東京医科歯科大学難治疾患研究所先端ナノ医工学分野の内田智士教授の研究グループは、ナノ医療イノベーションセンター(iCONM)、京都府立医科大学、杏林大学、東京大学との共同研究で、脾臓にmRNAを送り届けるナノ粒子を開発し、mRNAワクチンとしての有用性を実証した。同システムは、マウスにおいて、優れたワクチン効果を示したことから、今後、がん免疫治療などへの医療応用が期待される。
同研究は、文部科学省科学研究費補助金ならびに国立研究開発法人日本医療研究開発機構(AMED)の支援のもとでおこなわれたもの。研究成果は、Wiley が発刊する国際科学誌Small Science 誌に、2024 年 2 月 22 日にオンライン版で発表された。

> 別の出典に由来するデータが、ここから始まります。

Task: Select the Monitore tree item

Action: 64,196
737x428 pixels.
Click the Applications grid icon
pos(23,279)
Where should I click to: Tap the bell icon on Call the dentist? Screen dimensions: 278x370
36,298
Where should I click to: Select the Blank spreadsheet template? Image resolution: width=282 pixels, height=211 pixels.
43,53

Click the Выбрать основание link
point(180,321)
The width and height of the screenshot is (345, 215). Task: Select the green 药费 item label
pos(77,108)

RNAを静脈内に投与して脾臓に送達することで、全身性の免疫を効率的に誘導できる手法が知られていた。がん免疫治療の分野で近年注目されているがんワクチンとしての応用が期待されている。mRNA を送達する方法として、新型コロナウイルスの mRNA ワクチンでも用いられたような脂質からなるナノ粒子が主に用いられている。

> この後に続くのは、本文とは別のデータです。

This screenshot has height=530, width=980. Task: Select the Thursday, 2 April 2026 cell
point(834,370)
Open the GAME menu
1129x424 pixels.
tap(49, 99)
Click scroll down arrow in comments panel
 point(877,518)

だが、脂質性のナノ粒子は肝臓へ移行しやすい性質を持つほか、炎症反応を惹起することで副反応を起こしやすいといった課題があった。高分子からなるナノ粒子は、これらの課題を克服する手法として期待されている。正電荷を持つ高分子と負電荷を持つ mRNA を混合して得られるナノ粒子が長年開発されてきました(図 1a)。
だが、このナノ粒子は、そのままでは血液中のタンパク質、血小板などと結合し、大きな凝集塊を形成し、肺の血管を閉塞させてしまう(図 1b 左)。すると、脾臓などの標的組織に mRNA を送達できないだけでなく、このような肺塞栓は重篤な副作用の原因となる。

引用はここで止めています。